[Opening INFORMATION GIVEN section]

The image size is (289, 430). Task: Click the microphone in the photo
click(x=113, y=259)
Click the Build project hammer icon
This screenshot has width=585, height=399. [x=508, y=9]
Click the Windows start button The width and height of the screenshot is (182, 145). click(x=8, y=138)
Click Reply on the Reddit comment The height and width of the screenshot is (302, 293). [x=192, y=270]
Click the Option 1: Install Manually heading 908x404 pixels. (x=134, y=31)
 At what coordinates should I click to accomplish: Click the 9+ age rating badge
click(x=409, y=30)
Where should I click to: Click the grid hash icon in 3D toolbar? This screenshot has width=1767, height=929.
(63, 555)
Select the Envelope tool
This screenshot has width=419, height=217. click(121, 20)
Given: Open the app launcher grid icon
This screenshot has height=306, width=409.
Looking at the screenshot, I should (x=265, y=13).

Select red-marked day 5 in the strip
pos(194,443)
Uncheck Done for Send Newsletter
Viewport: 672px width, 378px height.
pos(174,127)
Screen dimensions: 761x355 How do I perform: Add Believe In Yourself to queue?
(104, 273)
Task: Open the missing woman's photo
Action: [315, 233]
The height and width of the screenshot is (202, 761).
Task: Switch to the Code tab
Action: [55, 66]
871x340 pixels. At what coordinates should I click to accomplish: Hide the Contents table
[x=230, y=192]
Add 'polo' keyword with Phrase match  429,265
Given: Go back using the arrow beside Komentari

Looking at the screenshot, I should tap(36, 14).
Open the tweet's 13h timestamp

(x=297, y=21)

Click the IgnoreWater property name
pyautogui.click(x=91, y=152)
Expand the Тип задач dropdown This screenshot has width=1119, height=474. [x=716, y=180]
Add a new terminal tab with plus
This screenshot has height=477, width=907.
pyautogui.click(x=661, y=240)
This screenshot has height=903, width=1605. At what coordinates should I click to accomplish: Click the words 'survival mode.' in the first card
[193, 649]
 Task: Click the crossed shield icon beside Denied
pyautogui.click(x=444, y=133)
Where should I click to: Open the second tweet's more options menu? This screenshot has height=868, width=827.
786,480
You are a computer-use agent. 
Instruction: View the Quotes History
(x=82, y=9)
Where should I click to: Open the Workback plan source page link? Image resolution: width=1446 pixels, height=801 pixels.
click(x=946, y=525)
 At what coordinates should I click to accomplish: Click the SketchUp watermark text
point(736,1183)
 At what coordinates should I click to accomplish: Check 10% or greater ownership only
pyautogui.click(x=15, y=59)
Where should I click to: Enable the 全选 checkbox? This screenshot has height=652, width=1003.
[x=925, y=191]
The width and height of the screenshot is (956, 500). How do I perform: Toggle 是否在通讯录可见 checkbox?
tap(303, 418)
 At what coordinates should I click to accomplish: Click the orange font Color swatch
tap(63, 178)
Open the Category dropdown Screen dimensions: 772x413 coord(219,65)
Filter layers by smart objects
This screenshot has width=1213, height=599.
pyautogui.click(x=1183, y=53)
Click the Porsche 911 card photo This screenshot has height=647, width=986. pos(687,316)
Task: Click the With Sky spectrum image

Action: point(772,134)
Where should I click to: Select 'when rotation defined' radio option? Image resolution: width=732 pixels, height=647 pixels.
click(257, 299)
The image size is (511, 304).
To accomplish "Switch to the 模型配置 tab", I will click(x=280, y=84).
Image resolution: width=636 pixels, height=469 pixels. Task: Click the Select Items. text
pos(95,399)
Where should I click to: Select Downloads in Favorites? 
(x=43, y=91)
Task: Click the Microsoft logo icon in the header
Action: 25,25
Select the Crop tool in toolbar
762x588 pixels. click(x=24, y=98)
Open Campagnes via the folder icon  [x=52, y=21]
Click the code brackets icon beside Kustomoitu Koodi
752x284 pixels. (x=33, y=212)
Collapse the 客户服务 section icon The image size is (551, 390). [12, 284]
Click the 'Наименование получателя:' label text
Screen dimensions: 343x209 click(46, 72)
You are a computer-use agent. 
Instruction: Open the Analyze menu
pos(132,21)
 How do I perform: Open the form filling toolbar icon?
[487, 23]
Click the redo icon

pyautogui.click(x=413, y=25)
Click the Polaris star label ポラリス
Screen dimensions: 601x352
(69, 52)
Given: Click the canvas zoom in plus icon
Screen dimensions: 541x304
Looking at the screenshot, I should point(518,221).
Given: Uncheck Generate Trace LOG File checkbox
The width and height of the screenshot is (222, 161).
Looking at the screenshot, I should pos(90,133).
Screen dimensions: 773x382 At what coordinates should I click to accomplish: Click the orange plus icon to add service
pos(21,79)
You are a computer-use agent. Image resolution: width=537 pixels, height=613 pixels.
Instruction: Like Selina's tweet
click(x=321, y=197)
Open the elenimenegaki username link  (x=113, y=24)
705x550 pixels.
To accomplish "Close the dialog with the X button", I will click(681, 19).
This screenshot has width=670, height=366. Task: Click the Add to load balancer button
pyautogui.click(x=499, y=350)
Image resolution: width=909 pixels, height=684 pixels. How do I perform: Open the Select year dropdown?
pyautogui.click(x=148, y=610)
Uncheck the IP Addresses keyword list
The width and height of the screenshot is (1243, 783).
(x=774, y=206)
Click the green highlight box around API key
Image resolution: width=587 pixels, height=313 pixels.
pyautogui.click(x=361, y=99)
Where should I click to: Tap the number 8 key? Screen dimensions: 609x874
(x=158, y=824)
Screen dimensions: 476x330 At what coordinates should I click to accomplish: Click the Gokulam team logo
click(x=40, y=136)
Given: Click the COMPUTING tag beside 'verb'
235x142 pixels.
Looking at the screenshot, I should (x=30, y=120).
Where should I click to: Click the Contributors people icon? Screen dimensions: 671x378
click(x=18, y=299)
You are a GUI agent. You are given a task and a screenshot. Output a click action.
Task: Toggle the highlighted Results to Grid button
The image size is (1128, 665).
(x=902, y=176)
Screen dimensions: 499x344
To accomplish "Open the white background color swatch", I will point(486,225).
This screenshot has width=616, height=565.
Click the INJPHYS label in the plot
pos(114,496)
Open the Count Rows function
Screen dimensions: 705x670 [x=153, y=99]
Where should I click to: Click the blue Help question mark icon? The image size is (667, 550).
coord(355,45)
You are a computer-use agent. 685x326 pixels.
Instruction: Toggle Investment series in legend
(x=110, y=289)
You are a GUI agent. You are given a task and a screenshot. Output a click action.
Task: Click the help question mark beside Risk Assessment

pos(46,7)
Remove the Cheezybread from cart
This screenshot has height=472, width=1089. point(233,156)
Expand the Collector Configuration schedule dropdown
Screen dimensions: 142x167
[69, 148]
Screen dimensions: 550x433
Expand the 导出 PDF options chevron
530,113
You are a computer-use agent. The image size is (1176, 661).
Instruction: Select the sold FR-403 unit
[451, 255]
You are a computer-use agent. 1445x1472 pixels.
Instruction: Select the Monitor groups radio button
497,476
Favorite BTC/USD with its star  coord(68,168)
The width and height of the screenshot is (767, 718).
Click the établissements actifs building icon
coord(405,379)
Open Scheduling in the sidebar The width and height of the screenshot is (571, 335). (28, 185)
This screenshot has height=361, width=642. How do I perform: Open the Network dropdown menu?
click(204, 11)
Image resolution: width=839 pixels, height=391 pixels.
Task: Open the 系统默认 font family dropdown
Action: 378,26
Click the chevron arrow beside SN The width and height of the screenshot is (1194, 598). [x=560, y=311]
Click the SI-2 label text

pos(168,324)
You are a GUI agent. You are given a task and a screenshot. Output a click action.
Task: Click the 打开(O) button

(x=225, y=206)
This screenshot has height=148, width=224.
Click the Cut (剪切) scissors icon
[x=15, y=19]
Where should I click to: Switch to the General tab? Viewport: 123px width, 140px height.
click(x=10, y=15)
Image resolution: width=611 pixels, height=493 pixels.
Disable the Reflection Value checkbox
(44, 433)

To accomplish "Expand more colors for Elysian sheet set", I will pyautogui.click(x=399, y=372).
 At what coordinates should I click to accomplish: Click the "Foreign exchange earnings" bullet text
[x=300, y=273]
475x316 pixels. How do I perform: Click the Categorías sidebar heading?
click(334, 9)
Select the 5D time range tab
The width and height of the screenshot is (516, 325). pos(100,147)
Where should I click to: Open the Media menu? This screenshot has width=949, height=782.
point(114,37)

[Closing INFORMATION GIVEN section]

◆ WHAT TO DO:
Would you show each line of the material above that contains the string "will"?

◆ SOLVED PROBLEM:
To accomplish "Switch to the 模型配置 tab", I will click(x=280, y=84).
To accomplish "Close the dialog with the X button", I will click(681, 19).
To accomplish "Open the white background color swatch", I will point(486,225).
To accomplish "Expand more colors for Elysian sheet set", I will pyautogui.click(x=399, y=372).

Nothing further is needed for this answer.